Aangepaste werkruimte toewijzen:

  1. Selecteer de relevante opdracht.

    Schermopname die laat zien hoe u aangepaste werkruimtetoewijzing toewijst op de pagina Beleidsdefinitie.

  2. Selecteer Opdracht bewerken.

  3. Schakel op het tabblad Parameters de selectie van alleen parameters op die invoer- of revisieoptie nodig hebben.

  4. Selecteer een LogAnalyticsWorkspaceResource-id in de vervolgkeuzelijst.

    Schermopname van het configureren van parameters voor een Log Analytics-werkruimte.

  5. Selecteer Beoordelen en opslaan.

  6. Selecteer Opslaan.

De Defender-sensor verwijderen

Als u deze extensie (of een willekeurige extensie Defender voor Cloud) wilt verwijderen, is het niet voldoende om automatische inrichting uit te schakelen:

Als u het Defender for Containers-abonnement volledig wilt uitschakelen, gaat u naar Omgevingsinstellingen en schakelt u het Microsoft Defender for Containers-abonnement uit.

Om ervoor te zorgen dat de onderdelen van Defender for Containers vanaf nu niet automatisch worden ingericht voor uw resources, schakelt u automatische inrichting van de extensies uit, zoals wordt uitgelegd in Automatische inrichting configureren voor agents en extensies van Microsoft Defender voor Cloud.

U kunt de extensie verwijderen met behulp van de REST API of een Resource Manager-sjabloon, zoals wordt uitgelegd in de onderstaande tabbladen.

Azure CLI gebruiken om de Defender-sensor te verwijderen

  1. Verwijder Microsoft Defender voor met de volgende opdrachten:

    
    az login az account set --subscription <subscription-id> az aks update --disable-defender --resource-group <your-resource-group> --name <your-cluster-name>
    
    
    

    Het verwijderen van de extensie kan enkele minuten duren.
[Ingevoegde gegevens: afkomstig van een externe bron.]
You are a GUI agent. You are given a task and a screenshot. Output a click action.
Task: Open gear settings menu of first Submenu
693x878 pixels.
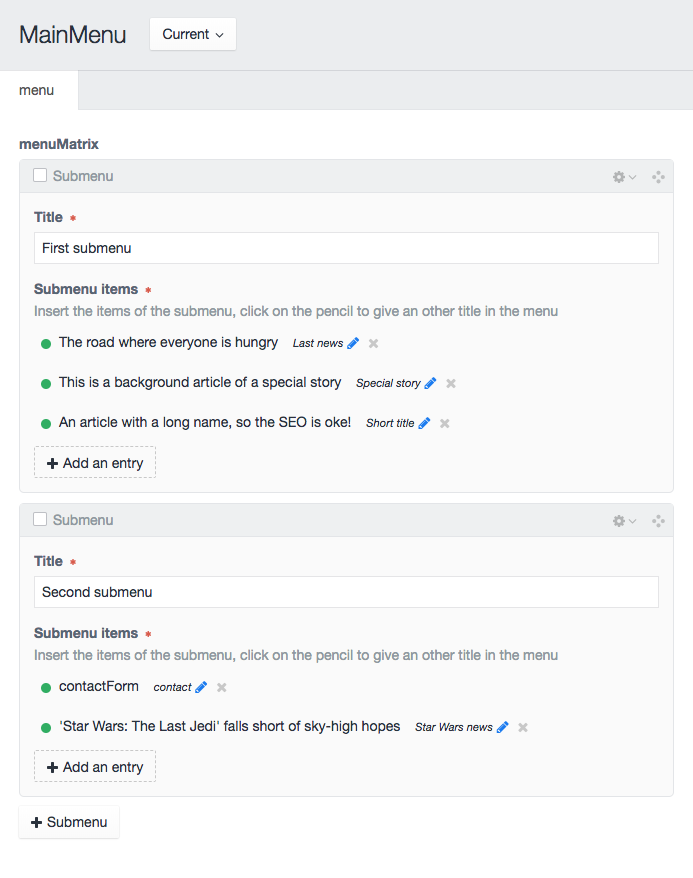point(624,177)
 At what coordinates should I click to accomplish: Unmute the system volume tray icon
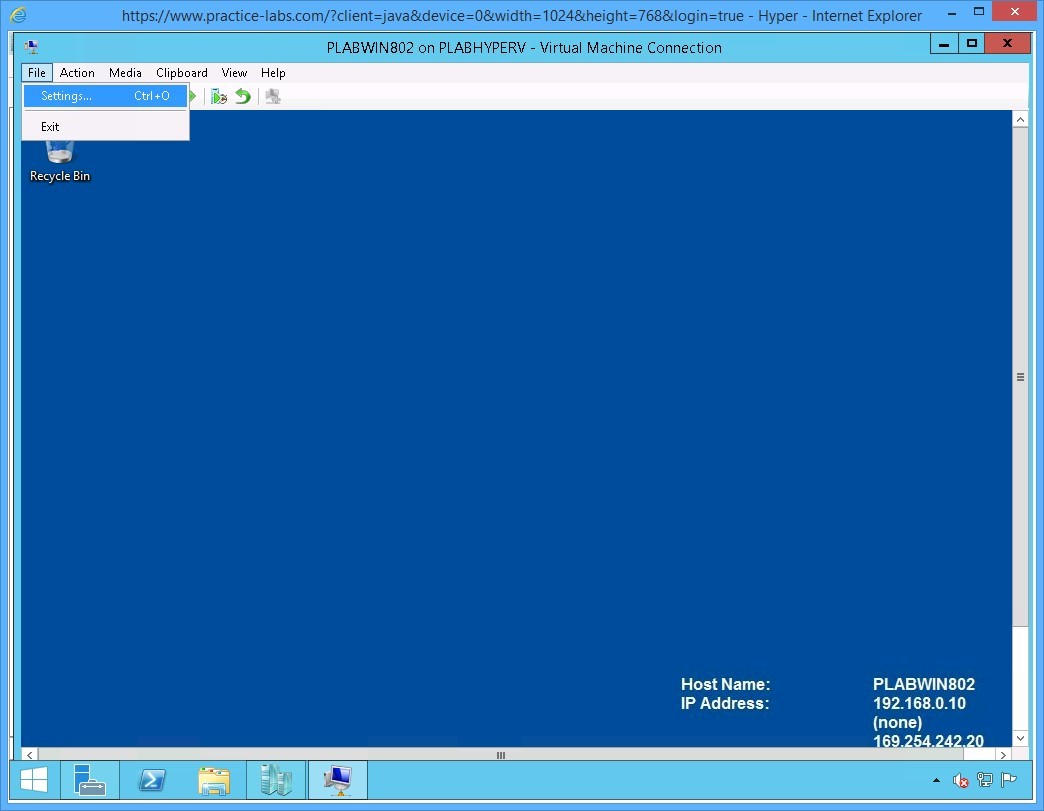click(960, 780)
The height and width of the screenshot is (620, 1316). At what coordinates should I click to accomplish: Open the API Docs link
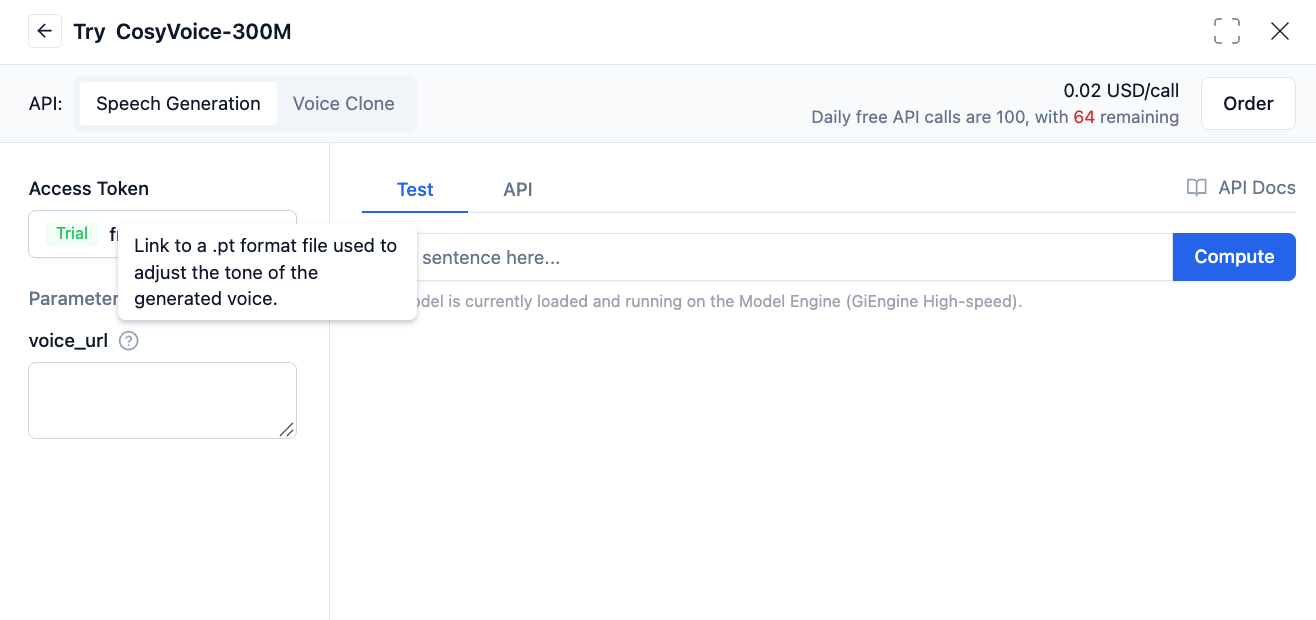tap(1256, 188)
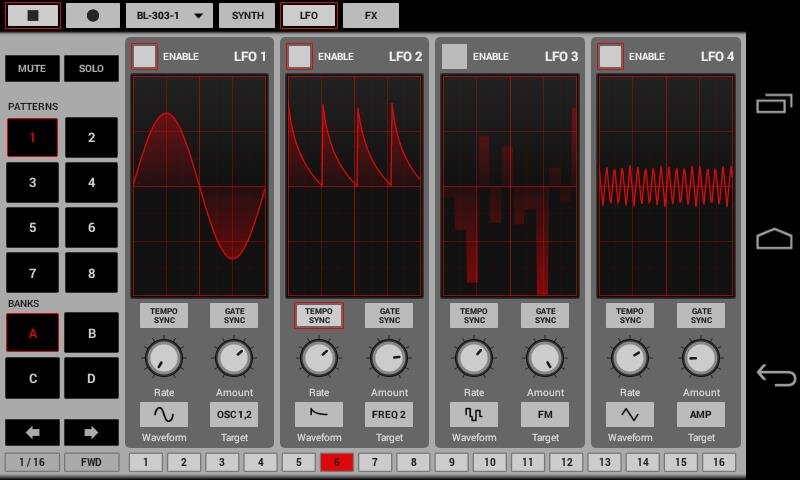
Task: Toggle the LFO 3 enable checkbox
Action: [x=455, y=57]
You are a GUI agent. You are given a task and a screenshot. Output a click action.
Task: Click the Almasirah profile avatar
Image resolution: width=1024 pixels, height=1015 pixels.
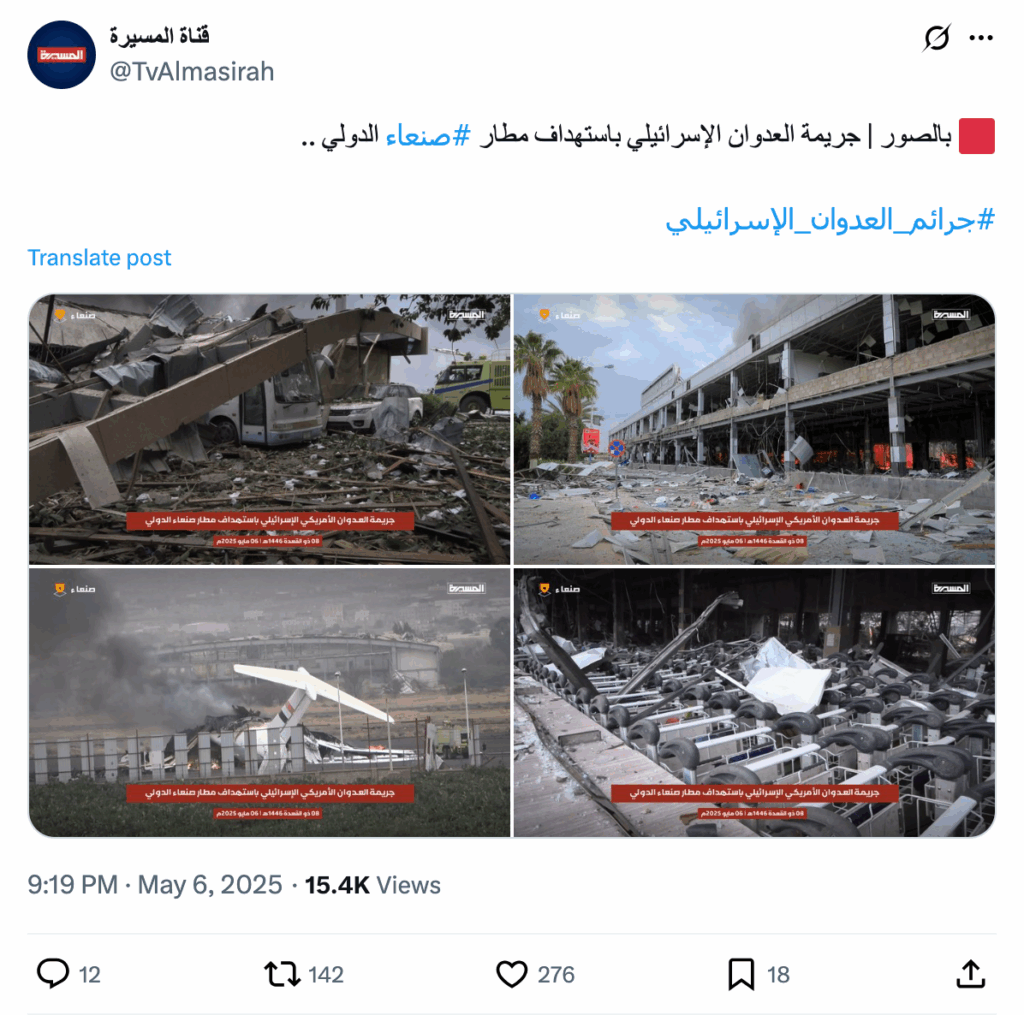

  2. Als u wilt controleren of de extensie is verwijderd, voert u de volgende opdracht uit: kubectl get pods -n kube-system | grep microsoft-defender Wanneer de extensie wordt verwijderd, ziet u dat er geen pods worden geretourneerd in de opdracht pods ophalen. Het kan enkele minuten duren voordat de pods zijn verwijderd.